Changpeng Zhao, the founder of Binance, has given one of his most personal accounts yet of his time in prison. He described the experience as emotionally jarring, deeply humbling, and far removed from his life as one of crypto’s most powerful executives.
Speaking during a rare interview at the World Economic Forum in Davos, Zhao, widely known as CZ, opened up about what it was like to serve a four-month U.S. prison sentence in 2024 after pleading guilty to violations of the Bank Secrecy Act. Interestingly, his reflections focused less on legal outcomes and more on the psychological toll of incarceration.
“It’s not fun. The movies are pretty accurate, my first roommate was a double murderer… nice guy, but it’s not a good experience,” CZ reveals.
CZ’s Inside Prison Experience
Zhao recalled his first day behind bars as an abrupt confrontation with a reality he never expected to face. “The first day was pretty brutal,” describing the intake process and the immediate loss of privacy and autonomy.
Despite the shock, Zhao said he approached prison with a survival mindset rather than emotional resistance. Moreover, he described himself as emotionally steady, choosing to count down the days rather than dwell on the injustice he felt.
“Four months I just had to get through it,” he explained.
Arguably, sharing a confined space with a convicted double murderer highlights how dramatically his circumstances had changed. Furthermore, CZ noted that while his cellmate was not hostile, the environment itself was unsettling. The experience, he said, stripped away any illusion of control and reinforced how exposed and vulnerable prison life can be.
Post-Prison Reflections and Regrets
Zhao was pardoned by President Donald Trump in late 2025, a moment he described as profoundly liberating.

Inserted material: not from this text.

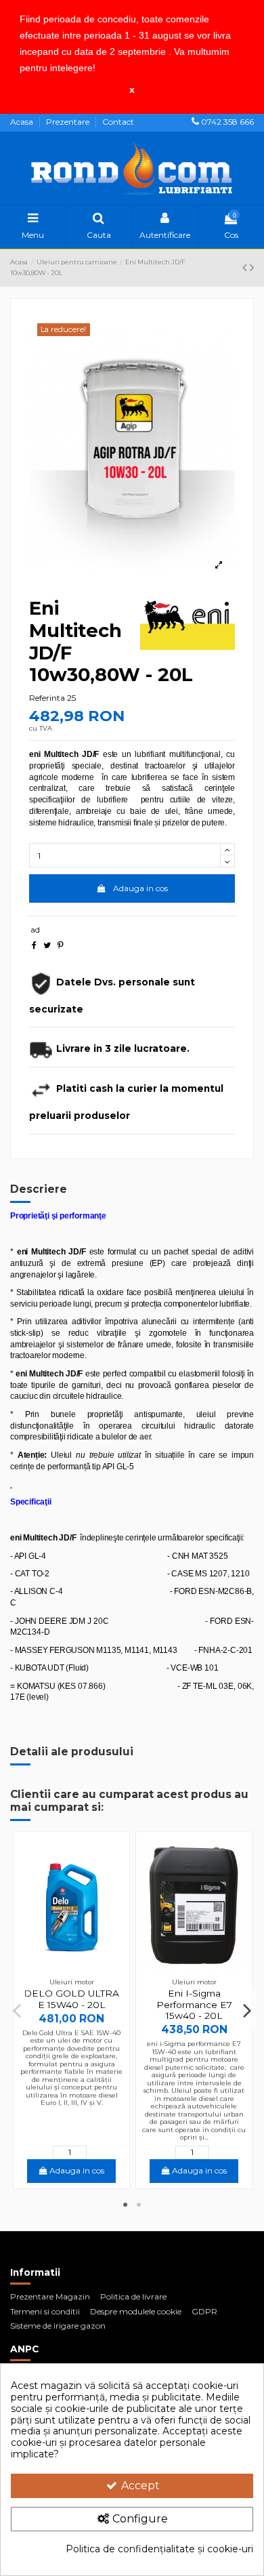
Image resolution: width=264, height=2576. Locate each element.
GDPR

“I was a free man before, but with a felon status. Now I’m a real free man, psychologically, it’s like a burden that’s just lifted,” he stated.
Looking back, CZ acknowledged regrets, particularly around Binance’s early exposure to U.S. users.
“If I started over again, I would have blocked U.S. users from day one.”
Notably, he explained that Binance began as a small tech startup, unaware that its early decisions would later become central to its legal troubles. Now stepping away from daily involvement at Binance, CZ says prison permanently altered his perspective.
Nonetheless, while he remains a long-term believer in crypto, the experience, he suggested, taught him restraint, accountability, and the high personal cost of regulatory blind spots; lessons learned the hard way, in a cell shared with a convicted killer.